More importantly, most of my complaints about the selection stemmed from the fact Grant was taken over a true wing prospect like Glenn Robinson III (who ended up becoming a Sixer in March after a bad stint in Minnesota), a talented shooter like Nick Johnson (who has not shot well during limited playing time in Houston), and an explosive guard like Markel Brown (who shot 26.6% from beyond the arc). Those events led to these series of tweets:
Yikes, don't like the Grant pick. Serious tweener.— Jake Pavorsky (@JakePavorsky) June 27, 2014
Grant is freakishly long. But he's stuck in the abyss between a SF and PF and I don't think he ever finds his way out.— Jake Pavorsky (@JakePavorsky) June 27, 2014
At one point I may or may not have referred to him as "3/4 of an iota" of talent. This is why I'm not in charge of a professional basketball team.
Over the course of the next 10 months, Jerami Grant completely changed my opinion of him as a player. I went from begrudgingly accepting him in June, to hearts-for-eyes emoji symbol in love with him by April, beaming about his possible future as an NBA player.
Grant's rookie year got off to a rough start, sustaining an ankle injury that kept him out of game action until November 29. However, that may have been the best thing for the 21-year-old's development. It gave him the opportunity to work with the Sixers staff on molding him into a small forward, adding aspects to his game that had been completely non-existent during his collegiate career.
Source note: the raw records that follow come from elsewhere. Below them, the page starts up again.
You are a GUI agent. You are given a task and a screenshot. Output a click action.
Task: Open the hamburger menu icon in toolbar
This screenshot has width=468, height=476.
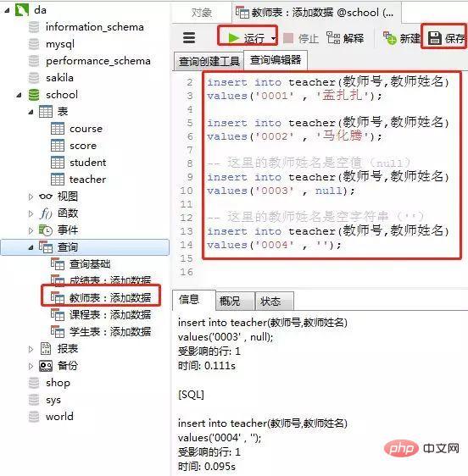[189, 38]
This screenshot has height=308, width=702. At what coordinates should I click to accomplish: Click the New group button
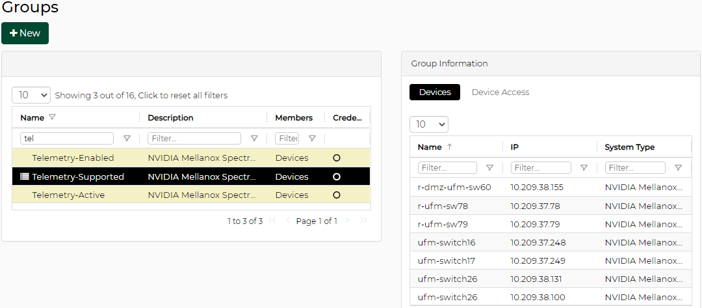25,33
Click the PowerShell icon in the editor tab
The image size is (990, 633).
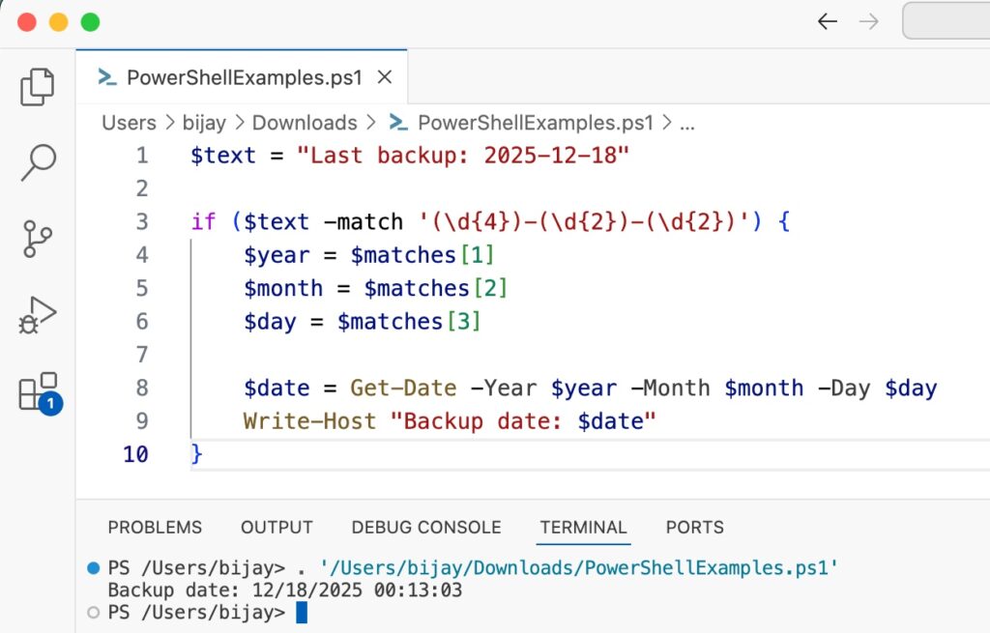coord(106,76)
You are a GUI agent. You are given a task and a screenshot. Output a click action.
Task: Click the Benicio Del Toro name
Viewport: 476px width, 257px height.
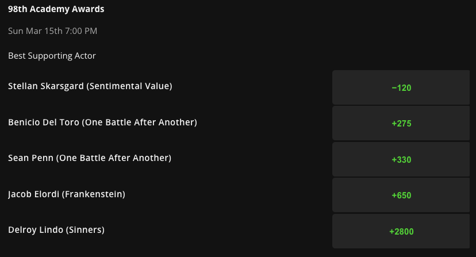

He finished the season shooting 31.4% from three-point range, which is below-average for the NBA, but certainly well above the standards set for Grant. During January and February, he shot a combined 43.2% from beyond the arc, which really helped open up his entire game.
As defenders finally learned they actually needed to close out on Grant's shots, he began to display another new facet of his game: attacking the rim off the dribble. With his long strides and surprisingly good handles, Grant had few issues getting to the basket, throwing down some emphatic dunks in the process. These are skills I never thought he would be capable of doing his entire career, let alone in his rookie season.
His defense is worth getting excited about as well. Grant averaged a block a game this season, showing off all sorts of smarts on that end of the floor. Whether defending his man one-on-one or coming across from the weak side, Grant frustrated a ton of talented players throughout the season.
Watching Grant improve on both sides of the floor this season has been an absolute delight, and well worth me being completely wrong about him as a player. He has found his niche in this league, and it's as a perimeter shooting, shot blocking, super lengthy swingman.
I'm swiping right super hard on Jerami Grant, and hoping he'll respond to my advances on Tinder about possibly getting a cup of coffee together while never reading what I wrote about him in the past. There's plenty of work left for him to do, but he's well on his way to exceeding expectations.